Homes are hovering near the most unaffordable they’ve been in two decades, and conditions pricing most buyers out of the market likely won’t fade anytime soon.

A confluence of factors has placed pressure on potential homebuyers. Home prices have surged as a historically small number of homes have been listed for sale. Mortgage rates are also near their highest in decades as the Federal Reserve has pushed up interest rates to combat inflation. These factors have pushed monthly mortgage payments on median-priced homes well out of reach for all but high-earning buyers. 

The Atlanta Federal Reserve’s Home Ownership Affordability Monitor measures whether a typical U.S. family earns enough to obtain a mortgage based on current interest rates and home prices. In October, it fell to its lowest point since it began tracking in 2006. It has rebounded slightly but remains near at least 20-year lows.

However, this may not be the peak of housing unaffordability. Data show and experts say home prices could continue to rise for the next few years.

No Price Slowdown in Sight

Online real estate brokerage Redfin found median home prices rose 6.2% in the year ending in April. Estimates show those gains may moderate, but prices most likely will keep rising.

For example, CoreLogic expects home prices will grow by 3.7%. Homebuyers and sellers think home prices will grow by 5.1% in the year ahead. Lawrence Yun, chief economist with the National Association of Realtors, also sees prices rising, estimating 2% to 3% growth in the next year.

“It is quite remarkable, in an environment with interest rates at 20-year highs, that housing demand still remains strong,” Yun said.

Supply and Demand Need To Be Balanced

Demand has remained strong despite the historically small number of homes for sale. A third of all homes listed for sale nationwide have received multiple bids, Yun said.

Estimates vary on how much demand currently overwhelms supply. Robert Dietz, chief economist with the National Association of Home Builders places the deficit at 1.5 million; Yun estimates it’s as high as 5 million.

Declining mortgage rates would likely make payments smaller and could boost the number of home sales—if not necessarily reduce prices, economists say. High mortgage rates have prevented millions of homes from being sold, as owners with low interest rates are reluctant to sell and finance a new mortgage at a higher rate.

Rates could fall if the Federal Reserve follows through on interest rate cuts that appear, at least temporarily, delayed by persistent inflation.

“As the Fed moves into easing mode, you might get into a counterintuitive effect with buyers more willing and sellers more willing,” Dietz said.

But Yun emphasized that won’t change the primary problem reducing affordability and boosting prices.

“Demand will still outpace supply,” he said. “We will still have that housing shortage in place.”

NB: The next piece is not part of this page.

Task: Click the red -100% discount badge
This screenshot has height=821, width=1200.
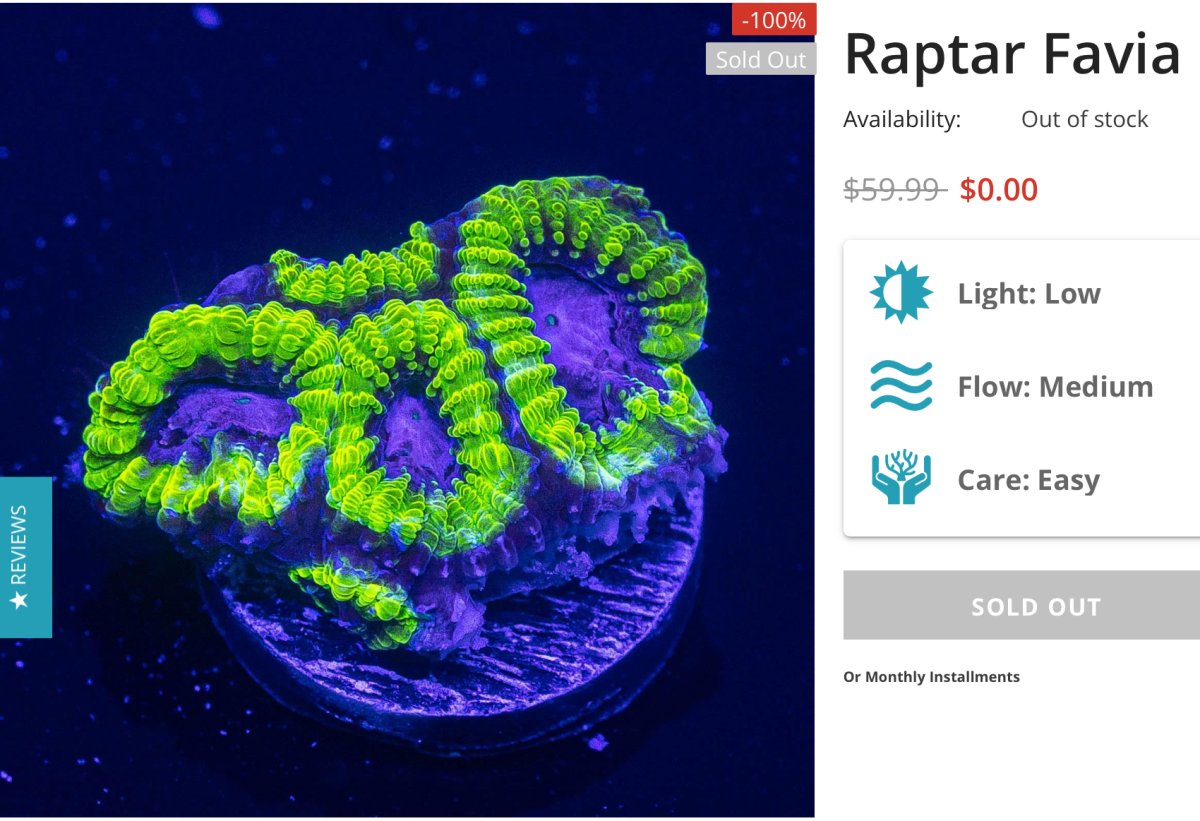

More Homes Need To Be Built, But There Are Hurdles to Construction

A seemingly simple answer exists to the supply shortage: Build more houses. But Dietz and Yun agree that’s easier said than done.

The current shortage reflects chronically low housing starts during the decade after the global financial crisis of 2008 and 2009.

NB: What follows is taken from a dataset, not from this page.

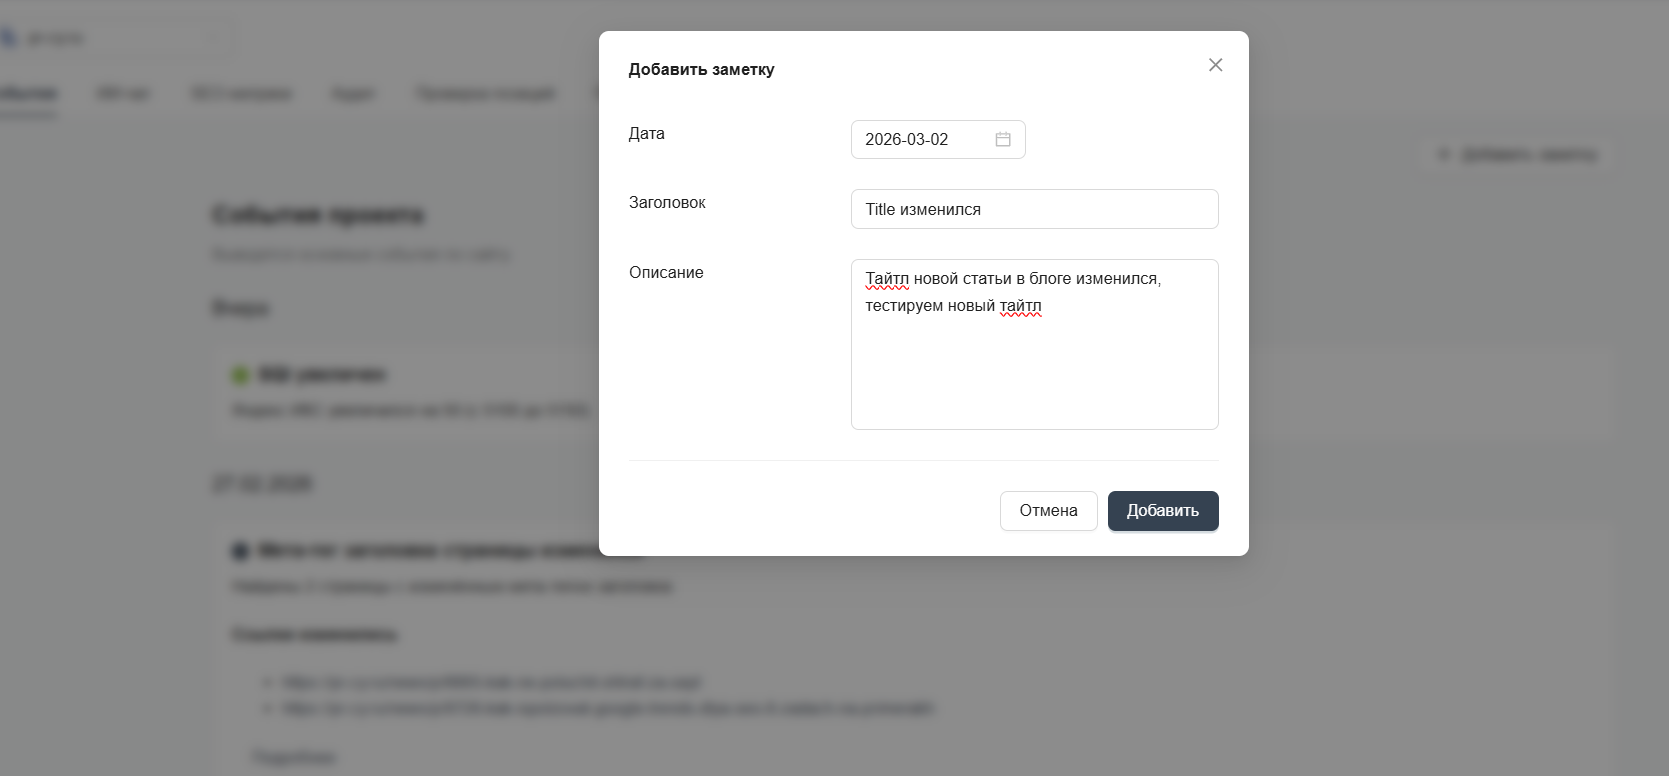This screenshot has height=776, width=1669.
Task: Click the plus icon on background add-note button
Action: click(1443, 155)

Zoning and regulations have limited home construction in many states, such as California, they said, contributing to the price disparity that exists from market to market. Dietz estimates regulatory costs account for a quarter of the cost of the average new home.

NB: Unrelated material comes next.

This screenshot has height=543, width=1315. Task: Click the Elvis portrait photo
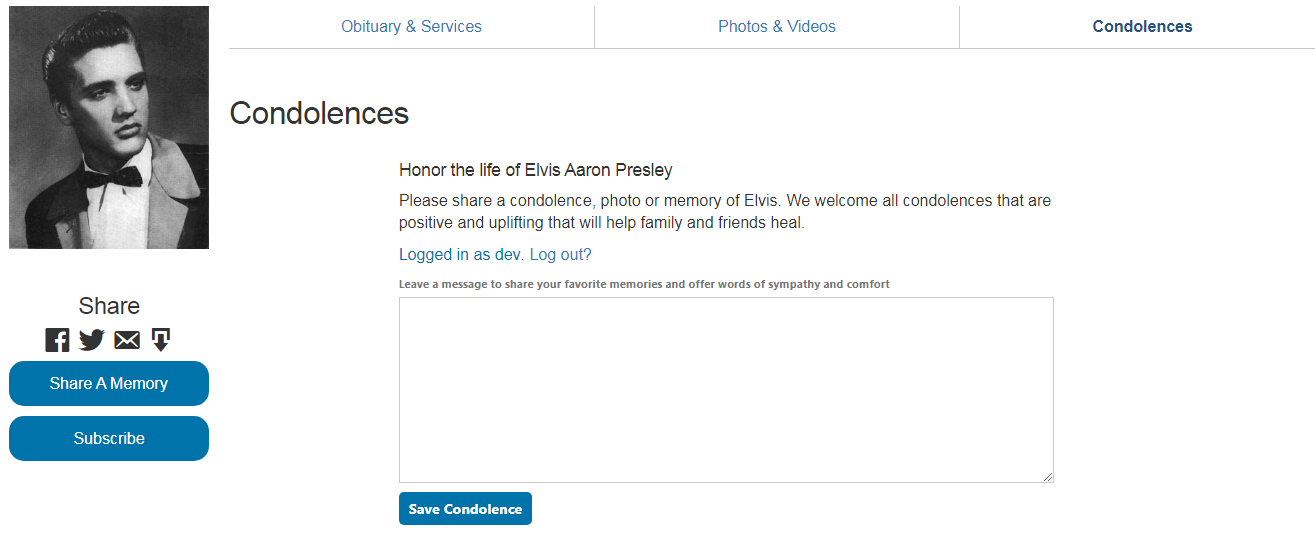click(x=109, y=127)
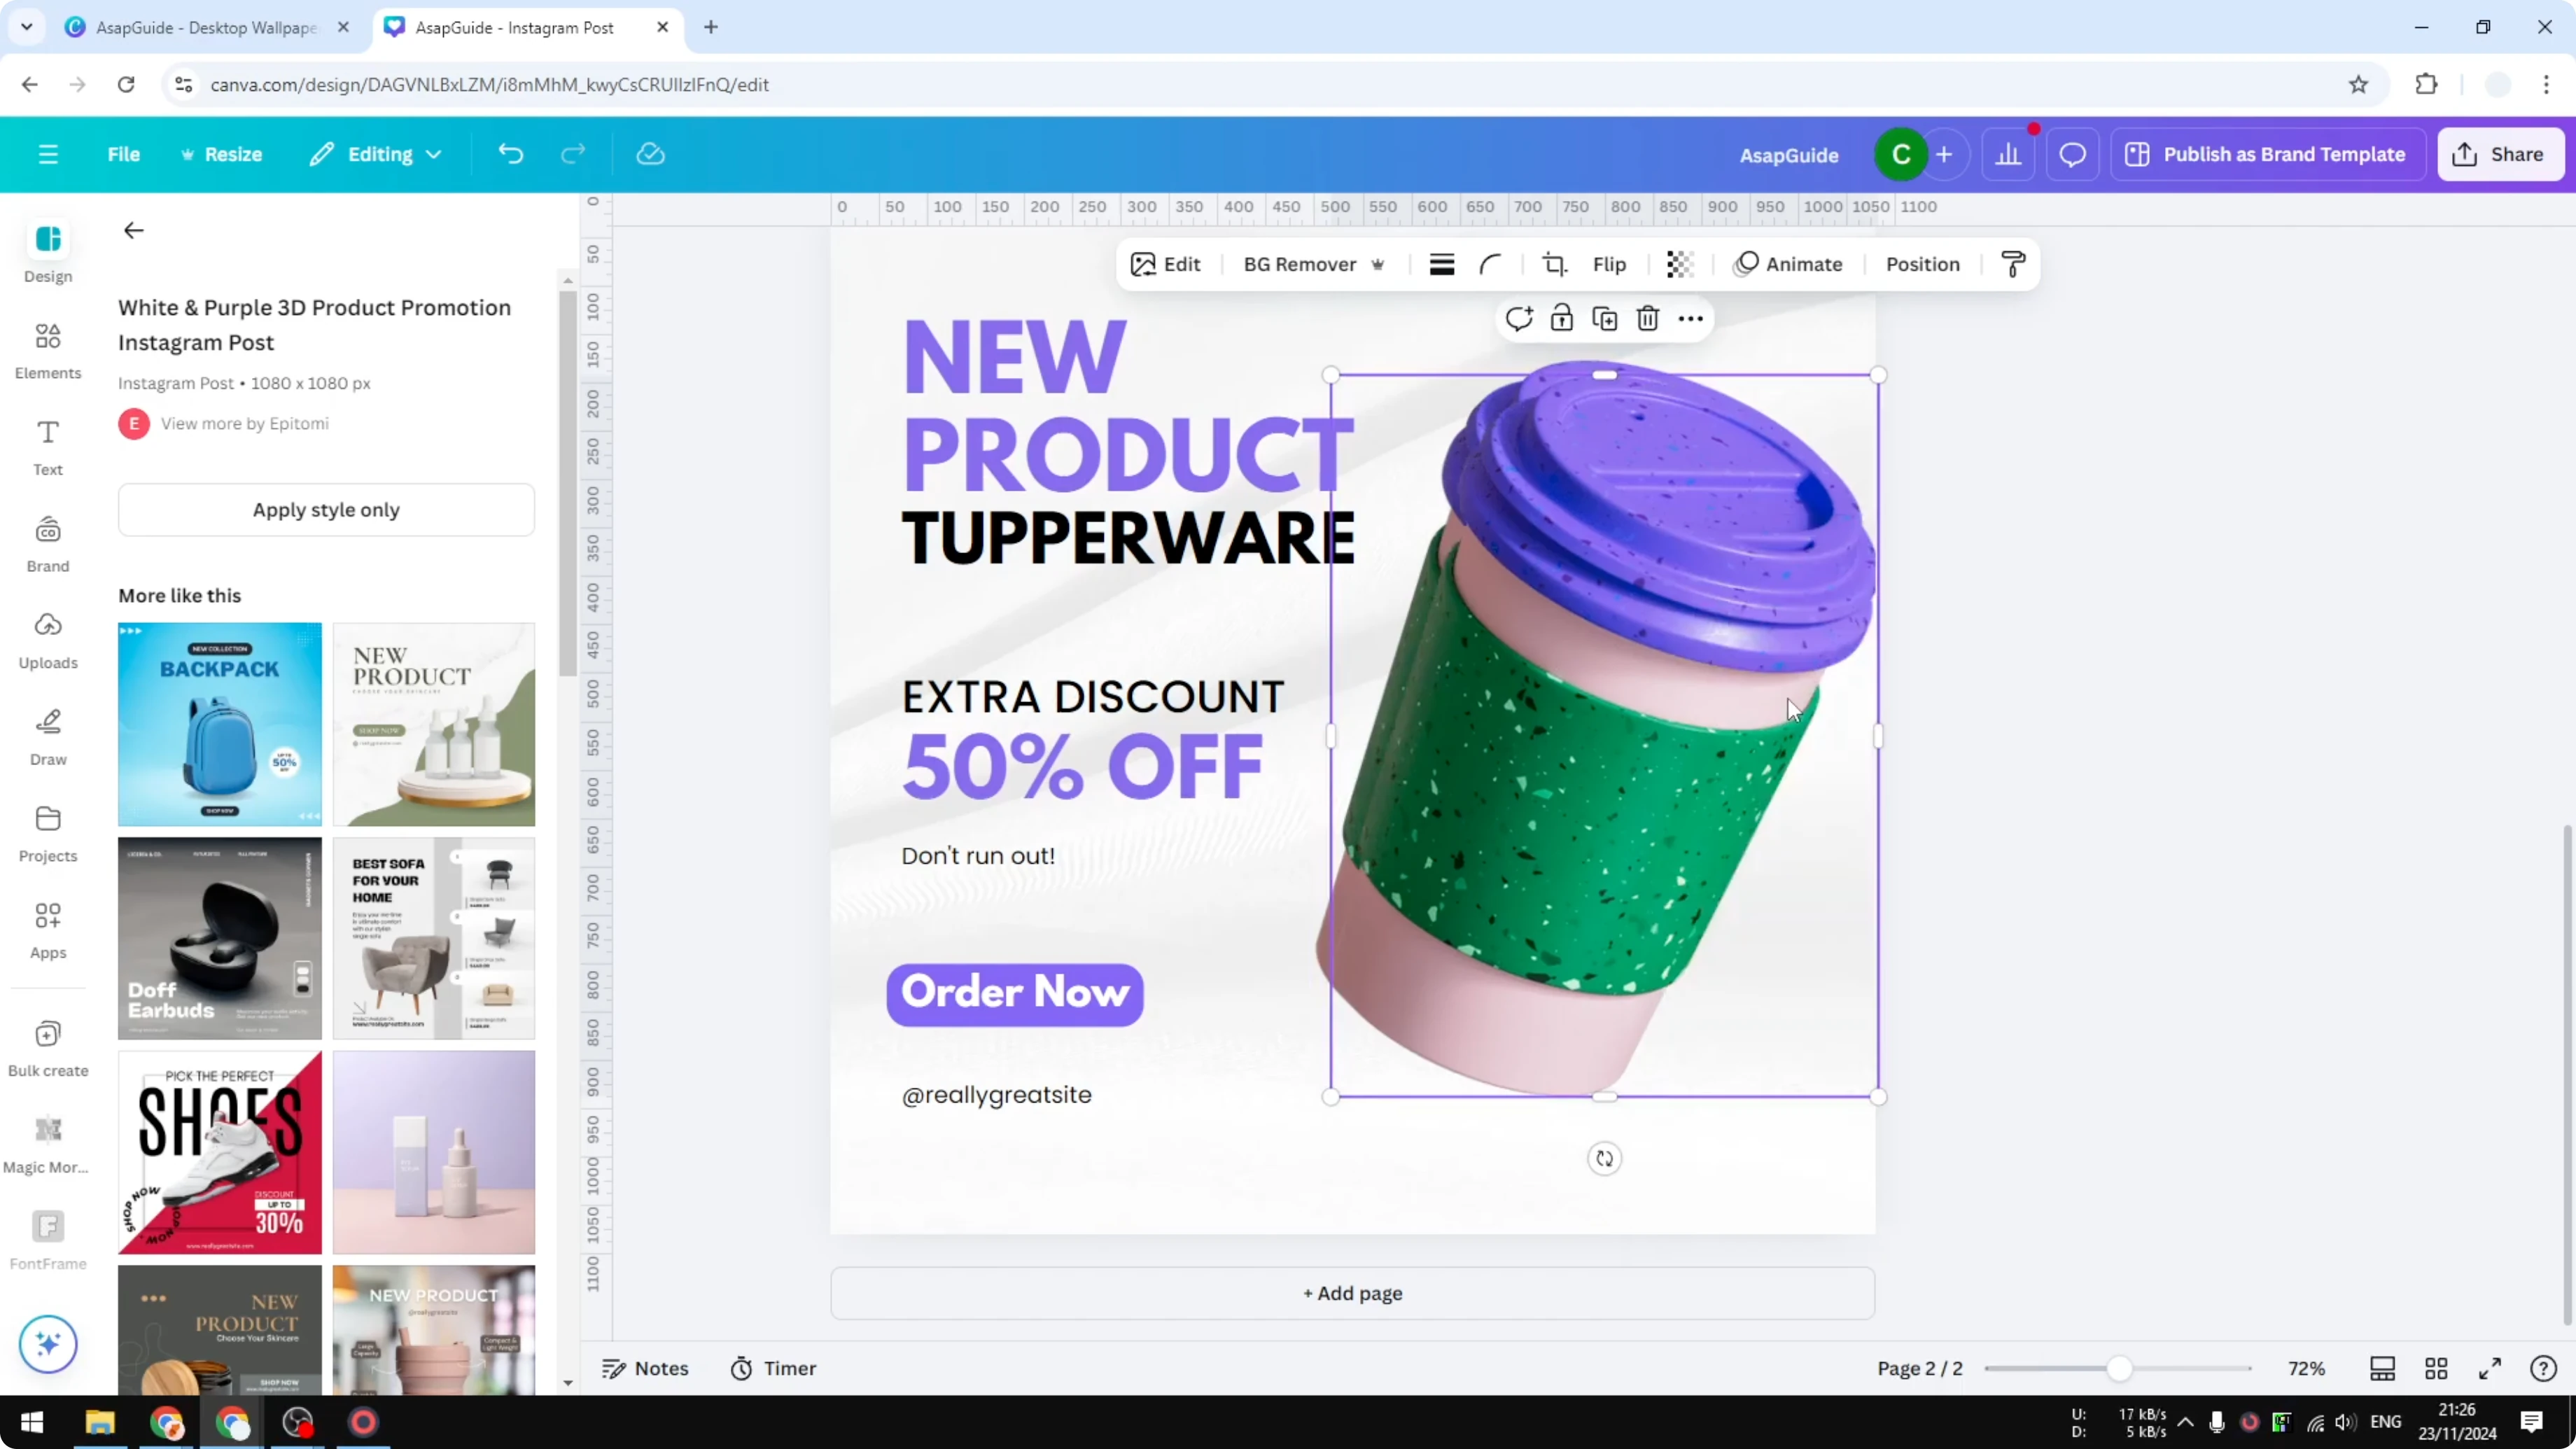Switch to the AsapGuide Desktop Wallpaper browser tab
The width and height of the screenshot is (2576, 1449).
point(200,27)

In addition, persistent employment shortages have limited construction. In any given month, Dietz said, the construction industry is short about 400,000 workers to build the 1.2 million new homes needed annually in the next few years to “make a dent” in the housing shortage.

“If we’re serious about addressing the housing affordability crisis—and it is a crisis—we have to simply provide more affordable housing,” Dietz said. “The affordability challenge is going to continue for the next couple of years.”